I met this woman while in line to get on the plane, Friday. She had a beautiful face with a nose ring and a pixie haircut. There were tattoos on both of her arms of different quotes, some were tribal, and she was with one carry on. It seemed as though she was upset about something or at least what it was was bothering her. Maybe it was possible she had been fucked over by someone who knows. I could’ve been completely off. Anyways, she seemed hurt that is all.

Me and Yaya started conversing with her and she appeared unperturbed and almost surprised that someone cared to speak to her in an airport, a place where people are just trying to get where they need to be. I had mentioned that I wanted to move to New York eventually, however, she stopped me immediately to say that it was a bad idea. The woman went on to explain the the reason she was traveling to New York was to move herself out. She had lived in Queens her whole life, maybe she lived by herself at the moment, but she was adamant about leaving that place forever.

Knowing nothing about what happened, I tried to wrap my head around why anyone would leave New York. Why does anyone leave where they live, though? I wanted to understand her even though I had been talking to her for maybe ten minutes. Where she is moving is irrelevant, I just wanted to know why there was a move in general. In her eyes, it looked like she was recently hurt, my point is that there is always a legitimate reason why people move deep down. I would never tell someone to move to Naples, where I’m from, because of all the trauma I experienced there, but someone else might absolutely love it. Maybe this woman endured and horrible breakup, family issues, or she just needed something new because she was too content. Whatever it was, she wants to be understood, everyone does.

In my life, I’ve never wanted anything more than to be understood and loved and to do that for someone else. I always wanted to move away and I’m not saying moving is a horrible decision. Sometimes you have to get out to realize there’s a better life out there for you. I moved out of my situation, knowing there would be other shit I had to deal with, but it was easier to handle being in a new place with new faces. As I sat down on the plane, I realized that if I wanted to understand anyone or unconditionally love someone right now it was myself.

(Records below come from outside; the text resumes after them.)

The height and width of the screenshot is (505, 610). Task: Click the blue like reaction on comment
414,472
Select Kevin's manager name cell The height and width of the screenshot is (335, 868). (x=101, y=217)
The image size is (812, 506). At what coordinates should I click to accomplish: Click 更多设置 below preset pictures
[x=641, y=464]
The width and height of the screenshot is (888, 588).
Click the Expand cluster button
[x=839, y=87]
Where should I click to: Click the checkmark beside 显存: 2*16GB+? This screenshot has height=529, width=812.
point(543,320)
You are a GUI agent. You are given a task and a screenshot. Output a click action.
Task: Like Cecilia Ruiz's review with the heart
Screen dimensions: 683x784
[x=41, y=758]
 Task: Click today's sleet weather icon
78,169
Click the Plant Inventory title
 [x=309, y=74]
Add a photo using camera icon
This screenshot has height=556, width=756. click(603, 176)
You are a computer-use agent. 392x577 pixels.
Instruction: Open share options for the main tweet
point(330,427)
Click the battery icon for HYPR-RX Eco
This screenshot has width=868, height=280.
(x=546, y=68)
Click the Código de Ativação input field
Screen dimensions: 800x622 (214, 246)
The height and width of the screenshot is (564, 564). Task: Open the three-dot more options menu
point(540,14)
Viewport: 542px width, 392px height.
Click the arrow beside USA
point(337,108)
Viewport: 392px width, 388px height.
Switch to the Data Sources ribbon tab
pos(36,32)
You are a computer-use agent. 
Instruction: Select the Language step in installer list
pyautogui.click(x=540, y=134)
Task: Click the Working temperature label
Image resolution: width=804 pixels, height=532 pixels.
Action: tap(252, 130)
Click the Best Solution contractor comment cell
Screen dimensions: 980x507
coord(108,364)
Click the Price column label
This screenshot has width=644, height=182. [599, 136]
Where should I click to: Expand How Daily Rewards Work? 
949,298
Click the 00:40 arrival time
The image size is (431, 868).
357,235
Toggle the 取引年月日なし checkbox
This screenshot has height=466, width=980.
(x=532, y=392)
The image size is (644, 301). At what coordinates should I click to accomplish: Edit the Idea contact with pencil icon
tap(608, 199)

I spent so many nights, days, and dreams harping on myself that I had disabled me from trusting anyone and I became bitter and selfish. Hell, I wanted to move out of the country for all the wrong reasons. People tell you the “end result,” but there isn’t one, it’s an everyday journey. It doesn’t get easier, you just get better at handling what life throws at you. When you realize that the person next to you might feel the same way it makes it much easier to be open, to understand, to be true and raw, grow into your own.

I try as hard as I can to communicate my point of view, my heart, and my mind on here. I struggle with it for the reason that I’m always in my head or plankton is controlling my brain, fuck the chum bucket. What I’m saying is that this woman might have been distressed or she could’ve been the happiest she has ever been. Regardless, listening to her made me understand myself a lot more. Bring the walls down a little bit and you will be astonished by the result.